BARCELLONA - Joana Sanz era, senza dubbio, il teste più atteso del secondo giorno del processo per stupro a Dani Alves. Ebbene, la sua deposizione ha confermato che la strategia della difesa dell’ex calciatore brasiliano è quella di provare a limitare i danni (ottenendo una condanna meno pesante dei 12 e dei 9 anni chiesti, rispettivamente, dall’accusa e dal pubblico ministero) puntando sul suo stato di ebbrezza.

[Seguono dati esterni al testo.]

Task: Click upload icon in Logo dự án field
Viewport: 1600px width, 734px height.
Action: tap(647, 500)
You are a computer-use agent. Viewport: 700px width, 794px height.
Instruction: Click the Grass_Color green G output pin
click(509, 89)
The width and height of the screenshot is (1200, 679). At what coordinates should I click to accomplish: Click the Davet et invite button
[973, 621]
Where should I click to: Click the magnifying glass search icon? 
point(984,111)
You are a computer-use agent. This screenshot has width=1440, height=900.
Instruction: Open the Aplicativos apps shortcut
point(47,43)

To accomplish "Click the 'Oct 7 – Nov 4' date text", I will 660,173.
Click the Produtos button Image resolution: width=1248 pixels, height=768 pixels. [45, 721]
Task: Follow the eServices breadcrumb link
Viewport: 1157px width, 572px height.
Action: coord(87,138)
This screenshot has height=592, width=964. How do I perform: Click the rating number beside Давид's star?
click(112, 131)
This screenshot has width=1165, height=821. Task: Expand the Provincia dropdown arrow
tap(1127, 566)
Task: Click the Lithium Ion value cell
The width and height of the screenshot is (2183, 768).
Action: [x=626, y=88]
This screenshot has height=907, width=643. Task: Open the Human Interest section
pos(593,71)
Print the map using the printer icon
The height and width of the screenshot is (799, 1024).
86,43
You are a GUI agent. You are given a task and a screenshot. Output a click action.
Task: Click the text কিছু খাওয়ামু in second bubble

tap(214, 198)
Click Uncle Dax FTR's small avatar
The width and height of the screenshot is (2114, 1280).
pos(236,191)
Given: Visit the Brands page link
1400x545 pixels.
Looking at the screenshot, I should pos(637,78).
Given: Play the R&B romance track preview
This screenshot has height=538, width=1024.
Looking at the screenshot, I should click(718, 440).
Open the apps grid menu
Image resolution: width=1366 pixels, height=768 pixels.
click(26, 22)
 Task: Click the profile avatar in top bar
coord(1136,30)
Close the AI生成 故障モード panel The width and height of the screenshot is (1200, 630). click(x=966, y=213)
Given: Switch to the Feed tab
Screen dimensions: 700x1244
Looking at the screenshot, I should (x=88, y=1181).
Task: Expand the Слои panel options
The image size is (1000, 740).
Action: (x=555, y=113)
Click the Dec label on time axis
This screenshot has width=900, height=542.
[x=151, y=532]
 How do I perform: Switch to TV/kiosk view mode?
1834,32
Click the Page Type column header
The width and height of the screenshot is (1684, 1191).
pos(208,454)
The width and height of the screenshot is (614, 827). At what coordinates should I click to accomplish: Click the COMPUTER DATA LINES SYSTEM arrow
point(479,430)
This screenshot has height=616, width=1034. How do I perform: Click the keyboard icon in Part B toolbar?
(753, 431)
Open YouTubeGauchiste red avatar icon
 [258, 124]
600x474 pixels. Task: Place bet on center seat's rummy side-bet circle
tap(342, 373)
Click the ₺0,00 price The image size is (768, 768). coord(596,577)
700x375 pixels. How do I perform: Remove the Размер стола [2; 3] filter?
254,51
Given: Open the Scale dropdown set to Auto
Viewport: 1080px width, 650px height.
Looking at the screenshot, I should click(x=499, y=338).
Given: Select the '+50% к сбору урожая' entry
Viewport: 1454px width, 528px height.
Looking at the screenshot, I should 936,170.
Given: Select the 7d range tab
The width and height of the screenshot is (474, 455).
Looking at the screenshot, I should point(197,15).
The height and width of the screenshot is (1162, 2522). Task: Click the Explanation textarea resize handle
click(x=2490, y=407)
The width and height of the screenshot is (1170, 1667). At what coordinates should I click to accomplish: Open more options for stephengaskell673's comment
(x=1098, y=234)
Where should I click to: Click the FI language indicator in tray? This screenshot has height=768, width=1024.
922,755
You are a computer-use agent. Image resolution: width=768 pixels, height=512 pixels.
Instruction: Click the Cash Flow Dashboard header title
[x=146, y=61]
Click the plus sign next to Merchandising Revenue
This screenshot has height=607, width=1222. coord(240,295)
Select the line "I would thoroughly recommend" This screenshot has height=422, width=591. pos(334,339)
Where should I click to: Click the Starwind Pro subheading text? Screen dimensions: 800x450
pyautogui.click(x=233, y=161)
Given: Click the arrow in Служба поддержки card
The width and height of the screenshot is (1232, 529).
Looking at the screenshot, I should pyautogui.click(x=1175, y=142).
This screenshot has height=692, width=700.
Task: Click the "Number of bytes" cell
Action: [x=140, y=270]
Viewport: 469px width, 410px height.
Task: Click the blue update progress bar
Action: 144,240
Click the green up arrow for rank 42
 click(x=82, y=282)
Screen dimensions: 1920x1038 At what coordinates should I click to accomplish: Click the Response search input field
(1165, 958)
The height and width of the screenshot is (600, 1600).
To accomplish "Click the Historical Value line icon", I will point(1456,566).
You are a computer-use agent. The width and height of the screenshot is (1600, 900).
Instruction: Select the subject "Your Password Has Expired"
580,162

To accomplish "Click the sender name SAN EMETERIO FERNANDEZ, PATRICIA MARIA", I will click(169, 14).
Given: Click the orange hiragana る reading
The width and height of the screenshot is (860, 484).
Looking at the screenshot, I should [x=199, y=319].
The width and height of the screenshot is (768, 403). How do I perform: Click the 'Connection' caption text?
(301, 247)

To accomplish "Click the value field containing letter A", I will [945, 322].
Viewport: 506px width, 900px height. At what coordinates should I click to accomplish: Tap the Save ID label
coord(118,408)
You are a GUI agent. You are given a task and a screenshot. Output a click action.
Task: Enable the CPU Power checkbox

Alves, Il racconto di Joana Sanz
E già, perché, secondo gli articoli 20 e 21 del Codice penale spagnolo, in questo tipo di casi, il consumo di alcol potrebbe essere considerato un’attenuante: «Quando è arrivato a casa era molto ubriaco - ha assicurato la modella spagnola -. Puzzava di alcol. È andato a sbattere contro l’armadio e subito dopo è svenuto sul letto. Non valeva parlare con lui nelle condizioni in cui si trovava. Meglio farlo il giorno dopo». Versione confermata dagli amici che erano assieme a lui e dal responsabile del privé del Sutton, la discoteca di Barcellona scenario della presunta violenza sessuale: «Ho notato subito che era ubriaco o che aveva preso qualcos’altro. Non si comportava come al solito». Oggi pomeriggio, il processo arriverà alla propria tappa conclusiva prima della sentenza prevista tra una decina di giorni. A rispondere per ultimo alle domande del pm, dell’accusa e della difesa sarà Dani Alves che proverà a dare, per la prima volta, una parvenza di coerenza dopo aver cambiato in ben quattro occasioni la propria versione dei fatti.